Mr. Griggs, the former owner of an electronics store in south suburban Bradley called Worldwide Wireless, has watched the evolution of mobile technology first hand. When he started at the store five years ago, he was selling phones shaped like bricks from Cellular One. "When those first flip phones came out, that was the coolest thing ever. And now nobody would take one of those if you give it to them," he says.
Every month, trucks back up at Intercon and leave behind 40,000 pounds of mobile phones, chargers and other consumer gadgets, says Brian Brundage, Intercon's CEO and Mr. Griggs' boss. It's still a fraction of the minimum 500,000 pounds of electronics Intercon recycles monthly.
With cellphone use growing, there's an ever-expanding supply for companies like Intercon. But Mr. Griggs sees a bigger opportunity in heftier stuff - switches and other equipment that cell phone companies use to run a network.
"I'm really trying to focus more on the larger, backbone equipment," he says. "The stuff that people really don't see or know is even there."

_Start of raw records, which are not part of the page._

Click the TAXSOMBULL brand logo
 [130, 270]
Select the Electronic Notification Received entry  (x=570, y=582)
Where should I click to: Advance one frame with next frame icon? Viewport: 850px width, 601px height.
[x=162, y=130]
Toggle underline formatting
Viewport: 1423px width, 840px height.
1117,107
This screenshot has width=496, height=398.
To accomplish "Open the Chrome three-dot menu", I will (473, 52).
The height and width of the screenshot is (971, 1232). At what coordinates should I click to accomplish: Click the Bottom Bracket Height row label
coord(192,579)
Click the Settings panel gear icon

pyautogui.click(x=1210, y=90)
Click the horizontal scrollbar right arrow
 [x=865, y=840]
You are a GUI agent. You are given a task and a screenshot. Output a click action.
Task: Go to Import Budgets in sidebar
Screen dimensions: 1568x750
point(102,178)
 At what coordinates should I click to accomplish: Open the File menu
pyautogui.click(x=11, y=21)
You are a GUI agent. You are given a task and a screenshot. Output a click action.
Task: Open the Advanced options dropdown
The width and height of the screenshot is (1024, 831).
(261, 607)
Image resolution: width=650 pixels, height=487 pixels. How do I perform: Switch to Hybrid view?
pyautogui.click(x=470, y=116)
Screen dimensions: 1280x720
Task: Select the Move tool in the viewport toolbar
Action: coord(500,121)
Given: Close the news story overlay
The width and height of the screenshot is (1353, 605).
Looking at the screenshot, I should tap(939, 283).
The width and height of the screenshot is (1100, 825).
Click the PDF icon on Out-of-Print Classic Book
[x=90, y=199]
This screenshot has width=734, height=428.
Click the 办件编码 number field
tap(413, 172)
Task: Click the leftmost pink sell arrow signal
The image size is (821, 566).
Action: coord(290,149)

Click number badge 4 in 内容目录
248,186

The U.S. had 183,689 cell sites last year, a 700% increase over 1995, when there were 22,663 sites, according to CTIA-The Wireless Assn. In the same period, mobile phone subscribers grew to 207.9 million from 33.7 million.
When Sprint Nextel Corp. phases out its iDen wireless standard several years from now, Mr. Griggs foresees a huge amount of electronics equipment that will need recycling. "We are working on that," he says.
Electronics recycling is a crowded industry, though, and there's no certainty Intercon will be able to pick off major chunks of business from the big players.
Mr. Griggs says an Intercon selling point is that it won't resell phones or other equipment into the second-hand market. Instead, every piece of electronics is guaranteed to be "demanufactured," meaning it's returned to the basic components of glass, rubber, plastic, or metal and then sold off as raw material for other manufacturers.
Suppliers - such as wireless companies collecting old phones in store recycling bins - are assured of no environmental liability. No materials wind up in landfills or on the shores of Third World countries.
"It's literally taken apart by hand. They'll take the screws out and separate the LCD screens, keypads, the boards - it's broken down into like material," he says.